Through analysis and research, it is found that when a user performs a pressing operation on different areas of the touchpad, even if the pressing force is the same and the pressing amount at the pressing point on the touchpad is the same, the equivalent distance changes between the transmitting electrode plate 103, the receiving electrode plate 104, and the metal plate 105 are different. FIG. 1B shows a schematic plan view of two electrode plates on a circuit board, for example, if the user presses point A and point B with the same force, when pressing point A, the pressing amount at point A is x, and the pressing amount gradually decreases in the direction away from point A. When pressing point B, the pressing amount at point B is x, and the pressing amount gradually decreases in the direction away from point B. It can be seen that point A is closer to the transmitting electrode plate 103 and the receiving electrode plate 104, and pressing point A may drive the transmitting electrode plate 103 and the receiving electrode plate 104 to move downward by a larger displacement. In contrast, point B is farther from the transmitting electrode plate 103 and the receiving electrode plate 104, and pressing point B causes a smaller downward displacement of the transmitting electrode plate 103 and the receiving electrode plate 104. This results in a large difference in the equivalent distance change between the transmitting electrode plate 103, the receiving electrode plate 104, and the metal plate 105 under the same pressing force, which leads to a large difference in the capacitance change, and thus poor pressure detection accuracy of the touchpad.

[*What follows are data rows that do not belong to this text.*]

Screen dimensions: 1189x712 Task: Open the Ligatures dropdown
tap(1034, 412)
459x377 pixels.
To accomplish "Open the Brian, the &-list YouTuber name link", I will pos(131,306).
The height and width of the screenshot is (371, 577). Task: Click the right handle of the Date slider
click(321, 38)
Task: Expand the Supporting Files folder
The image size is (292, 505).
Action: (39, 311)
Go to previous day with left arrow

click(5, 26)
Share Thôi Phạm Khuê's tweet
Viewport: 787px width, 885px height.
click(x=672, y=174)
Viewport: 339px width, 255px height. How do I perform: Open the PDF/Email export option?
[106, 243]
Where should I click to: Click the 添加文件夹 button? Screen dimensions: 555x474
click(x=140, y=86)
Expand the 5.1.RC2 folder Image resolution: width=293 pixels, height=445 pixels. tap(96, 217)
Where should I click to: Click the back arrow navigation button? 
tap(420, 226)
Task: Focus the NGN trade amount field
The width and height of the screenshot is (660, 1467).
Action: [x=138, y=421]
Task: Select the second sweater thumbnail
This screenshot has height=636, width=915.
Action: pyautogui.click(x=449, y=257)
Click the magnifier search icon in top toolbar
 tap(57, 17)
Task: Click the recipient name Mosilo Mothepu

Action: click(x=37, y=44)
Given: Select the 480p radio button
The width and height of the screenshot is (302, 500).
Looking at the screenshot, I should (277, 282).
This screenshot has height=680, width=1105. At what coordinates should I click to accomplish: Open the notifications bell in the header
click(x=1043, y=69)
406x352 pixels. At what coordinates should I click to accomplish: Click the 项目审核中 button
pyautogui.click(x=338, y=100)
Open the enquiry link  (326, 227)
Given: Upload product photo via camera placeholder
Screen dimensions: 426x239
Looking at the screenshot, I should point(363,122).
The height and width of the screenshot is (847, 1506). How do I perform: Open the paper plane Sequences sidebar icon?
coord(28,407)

In order to solve the problem of relatively poor pressure detection accuracy in the capacitive touchpad schemes in the related art, some embodiments of the present disclosure relate to a capacitive touchpad, including: a first circuit board, a second circuit board, a bracket, and a capacitor assembly. The first circuit board is provided with the bracket on a first surface thereof, and the bracket is provided with the second circuit board in a direction away from the first surface. A second surface of the second circuit board is disposed opposite to the first surface, and the second surface is a surface of the second circuit board facing the bracket. The capacitor assembly includes a conductor plate and an electrode plate disposed opposite to the conductor plate. The conductor plate is disposed on the first surface, and the electrode plate is disposed on the second surface. The electrode plate includes a first electrode plate, a first isolation plate arranged around an edge of the first electrode plate, and a second electrode plate arranged around an edge of the first isolation plate away from the first electrode plate. The first electrode plate and the second electrode plate are both electrically connected to the second circuit board.

In the embodiments of the present disclosure, in the capacitive touchpad provided, the electrode plate is configured to include a first electrode plate, a first isolation plate arranged around an edge of the first electrode plate, and a second electrode plate arranged around an edge of the first isolation plate away from the first electrode plate. That is, the first electrode plate and the second electrode plate form a nested structure. As a result, when a user presses different regions of the touchpad, the equivalent distance changes between the first electrode plate, the second electrode plate and the conductor plate are substantially the same, and the corresponding capacitance changes are also substantially the same, thereby improving the accuracy of pressure detection of the touchpad. Furthermore, the first isolation plate is disposed between the first electrode plate and the second electrode plate, which isolates the first electrode plate and the second electrode plate from each other, thereby ensuring the accuracy of capacitance signal acquisition and further improving the accuracy of pressure detection for the touchpad.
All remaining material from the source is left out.